The Los Angeles Police Department and the South Carolina state police seeking to end what it called their past discriminatory hiring practices.

Troup, Tex., charging that the city violated the Revenue Sharing Act by not providing its black residents the same street paving, water and sewer services it gave its whites.

The public schools of metropolitan Charleston, S.C., charging that the 20 school districts in and around Charleston are segregated. Justice said there are fewer than 50 white students in a city school population of more than 8,000.

The plan to sue the public schools of St. Louis County is understood to charge that blacks make up only 22 percent of the suburban school population of 150,000 and 77 percent of the city school total of 62,000. One Justice source said that black students have been effectively kept out of suburban St. Louis schools for the last 15 years.

"The same thing is true in Kansas City," this source said. "And if you can't send your children to schools in the suburbs, you won't push hard to move to the suburbs either. What we've got here is a very strong school and housing lawsuit."

The department is also understood to have ready a plan to file a housing discrimination suit against Memphis. Sources said a lengthy investigation has revealed that Memphis has not used federal funds to finance any public housing in the last 10 years even though funds have been available.

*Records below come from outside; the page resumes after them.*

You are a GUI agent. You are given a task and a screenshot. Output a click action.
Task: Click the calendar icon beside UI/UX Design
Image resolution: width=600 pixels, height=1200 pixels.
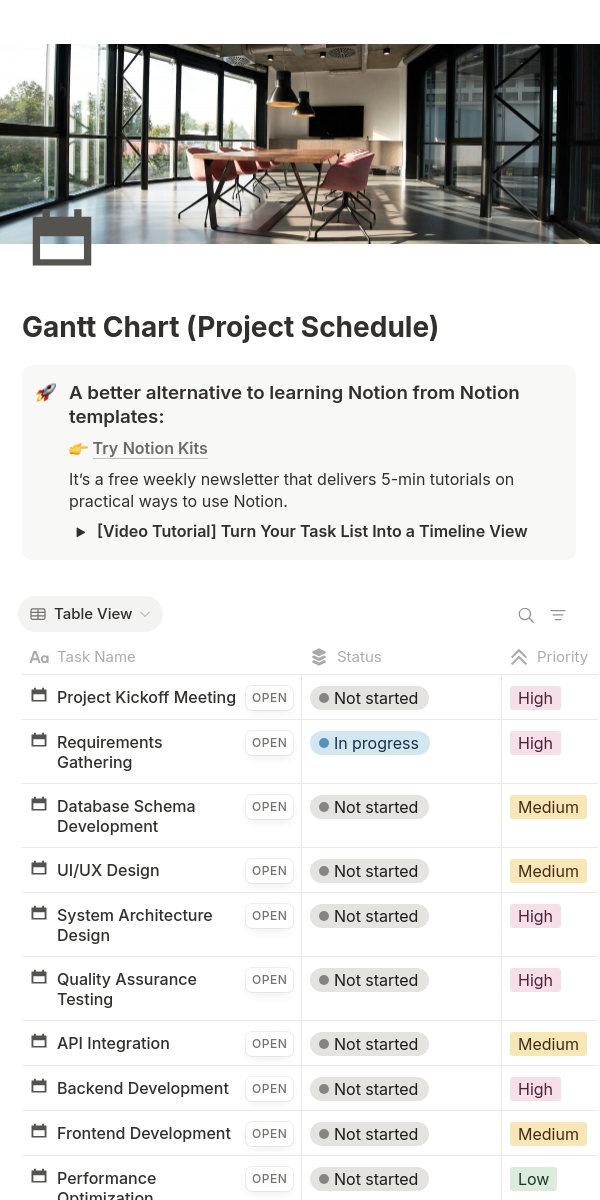click(39, 868)
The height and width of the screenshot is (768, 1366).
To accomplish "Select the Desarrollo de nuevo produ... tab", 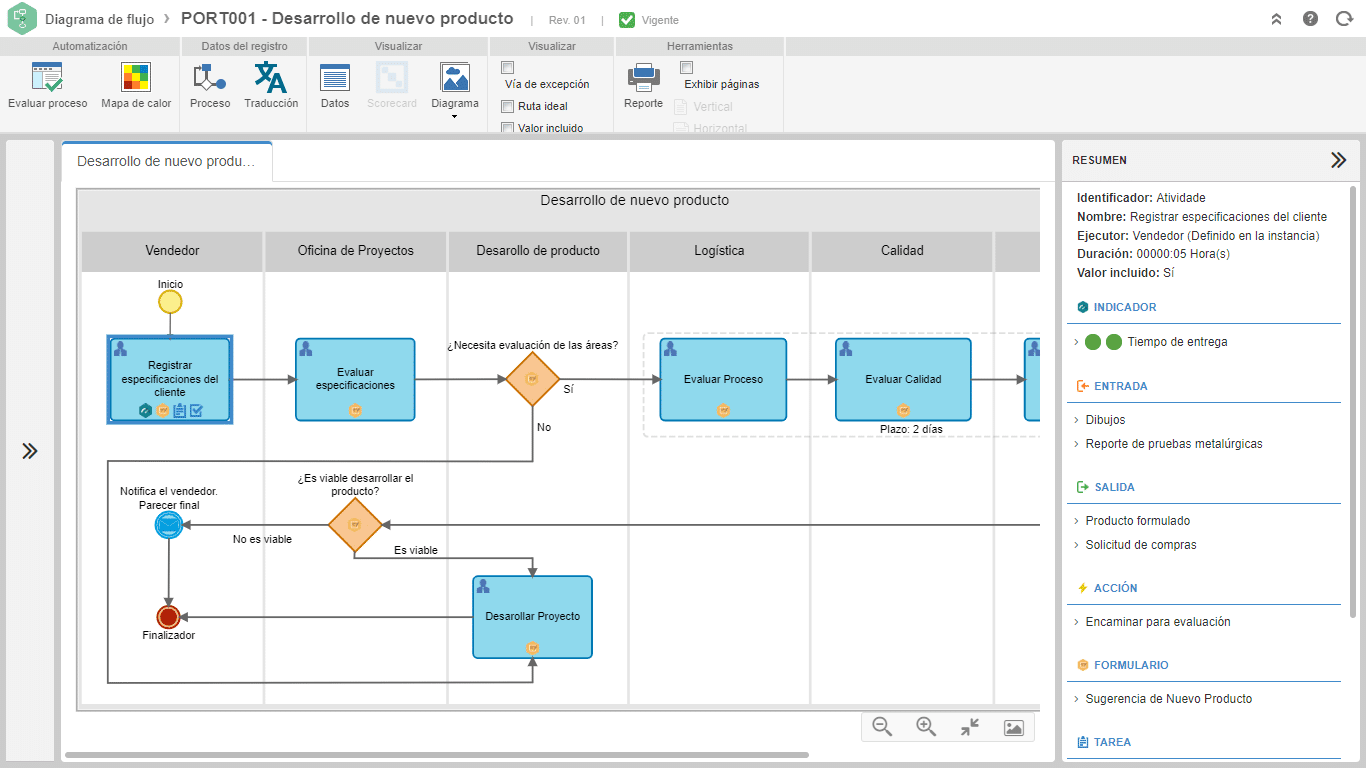I will (167, 161).
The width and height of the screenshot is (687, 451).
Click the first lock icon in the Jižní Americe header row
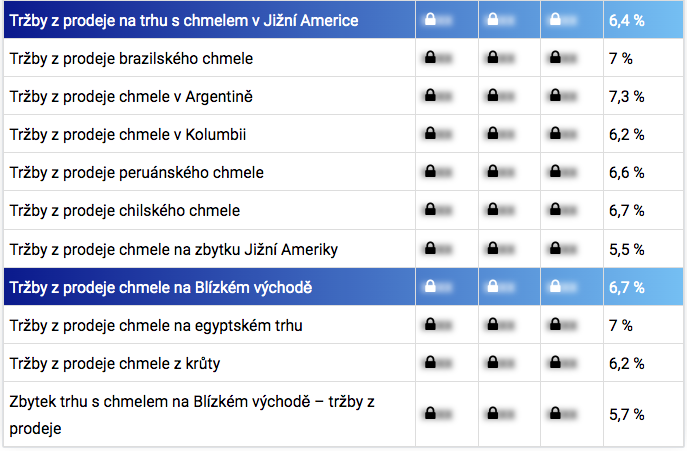[429, 19]
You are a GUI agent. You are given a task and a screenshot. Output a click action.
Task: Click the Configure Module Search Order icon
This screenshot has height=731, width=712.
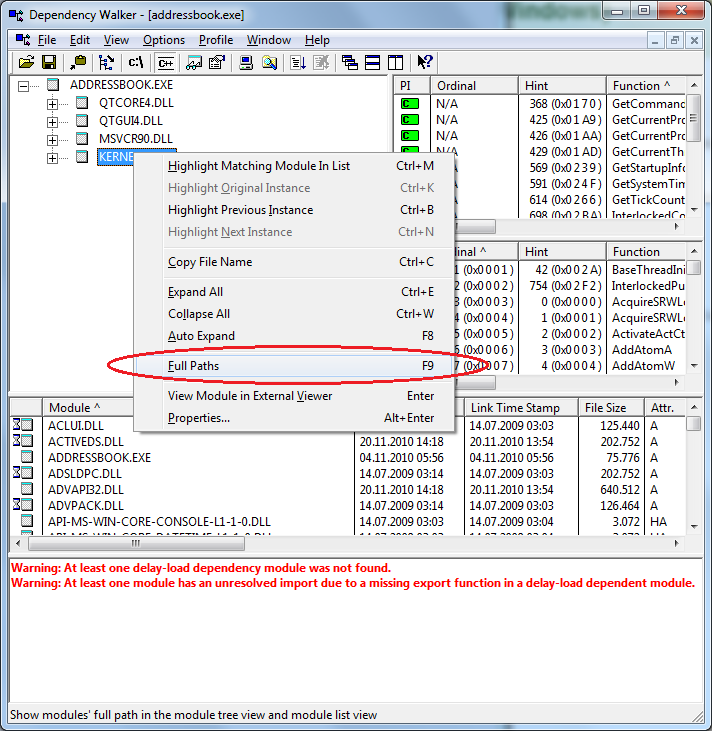pyautogui.click(x=268, y=63)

"There is a real departmental fight going on over whether this suit should be filed," one source said. "There is also a war going on between Justice HUD [the Department of Housing and Urban Development] over who would handle such a suit."

Justice is believed to have dropped plans to file discriminatory housing suits against three surburban communities -- Rancho Palos Verdes, Calif., the New Haven suburb of Orange, Conn., and the Rochester suburb of Pittsford, N.Y.. One source said all three cases would have been hard to prove since they involved zoning practices that have been standing for years.

Civil rights groups fear that the incoming Reagan administration may not be as aggressive as the Carterites on desegregation and discrimination questions.

In looking back over his four years as head of the Civil Rights Division, Drew S. Days III recently said he was proudest of the fact that the public identified the Carter administration with justice in the civil rights arena.

"I get the impression that we're regarded as standing for something," Days said in an interview. "We're not neutral, we're advocates, we're there when there's a need. We're out there ferreting out violations and prosecuting people."